The full grammar lives in the spec, but you can mostly guess it. A tour:

button                              # role
*                                   # anything
#1_3                                # node by uid

link[href]                          # attribute exists
button[name="Submit"]               # exact match
link[href^="https"]                 # starts with
link[href$=".pdf"]                  # ends with
link[href*="github"]                # contains substring
button[aria-label~="primary"]       # whole-word match

navigation link                     # descendant
main > button                       # direct child
label + input                       # adjacent sibling
heading ~ button                    # any following sibling
heading, link                       # union

link:first-child                    # first child of its parent
button:last-child
menuitem:nth-child(2)

These compose. A few realistic ones:

navigation > link[href^="https"]            # external nav links only
heading[level="1"], heading[level="2"]      # top-of-page headings
main link[href*="docs"]                     # in-content doc links
form > label + input                        # input following its label
button[name~="Delete"]                      # destructive actions to flag

For an agent, this is the entire interface. It emits a string, gets back a list of nodes with UIDs, picks one, and acts. No coordinates, no class-name guessing, no DOM walks.

Honest limits: no :hover, no computed styles, no pseudo-elements, no nth-child based on visual layout. The tree doesn't carry that information, and agents don't need it. If your agent needs to know about hover states, you have a different problem.

Concrete Example

Here's the pipeline I actually use, from the a11y_parse README:

npx fastbrowser_cli take_snapshot | tail -n +2 > page.a11y.txt
npx a11y_parse --file page.a11y.txt 'navigation link[href^="https"]'

fastbrowser_cli snapshots the live page's accessibility tree as text. a11y_parse takes a CSS-shaped selector and prints matching nodes. That's the entire surface area.

In code:

import { A11yTree, A11yQuery } from 'a11y_parse';

const root = A11yTree.parse(`
uid=1 WebArea "Docs"
  uid=2 navigation
    uid=3 link "Home" href="/"
    uid=4 link "API" href="/api"
    uid=5 link "GitHub" href="https://github.com/example/repo"
  uid=6 main
    uid=7 heading "Welcome"
    uid=8 button "Get started"
`);

const externalNavLinks = A11yQuery.querySelectorAll(
        root,
        'navigation link[href^="https"]',
);
// → [ uid=5 link "GitHub" href="https://github.com/example/repo" ]

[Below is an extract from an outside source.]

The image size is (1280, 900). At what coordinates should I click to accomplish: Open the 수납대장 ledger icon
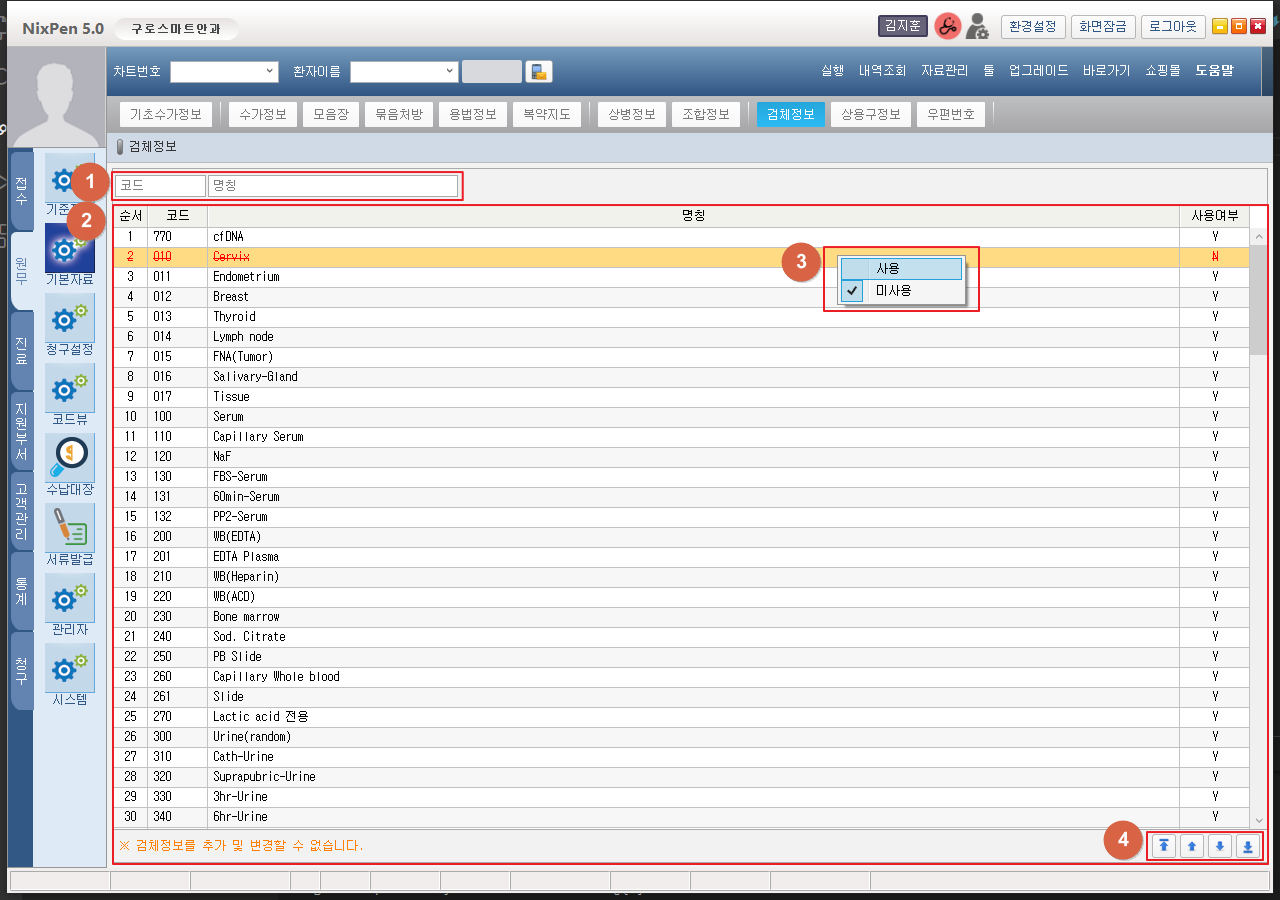tap(70, 460)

Three lines of agent-emitted selector covers a task that, in the DOM, would mean walking nested divs and hoping the class names haven't changed since last week.

Takeaways

For AI agents on the web, the substrate matters as much as the model. The accessibility tree is the cheapest, most stable, most LLM-legible substrate available right now, and it's already shipping in every browser. A CSS-shaped selector language is the lowest-friction way to let an agent act on it: developers read it without thinking, LLMs emit it without prompting, and the runtime can resolve it deterministically.

If you want to try this:

  • a11y_parse — the parser and selector engine.
  • fastbrowser_cli — a SKILL.md that snapshots live pages into the format a11y_parse consumes.

Pipe one into the other and you have an agent loop that fits in a paragraph.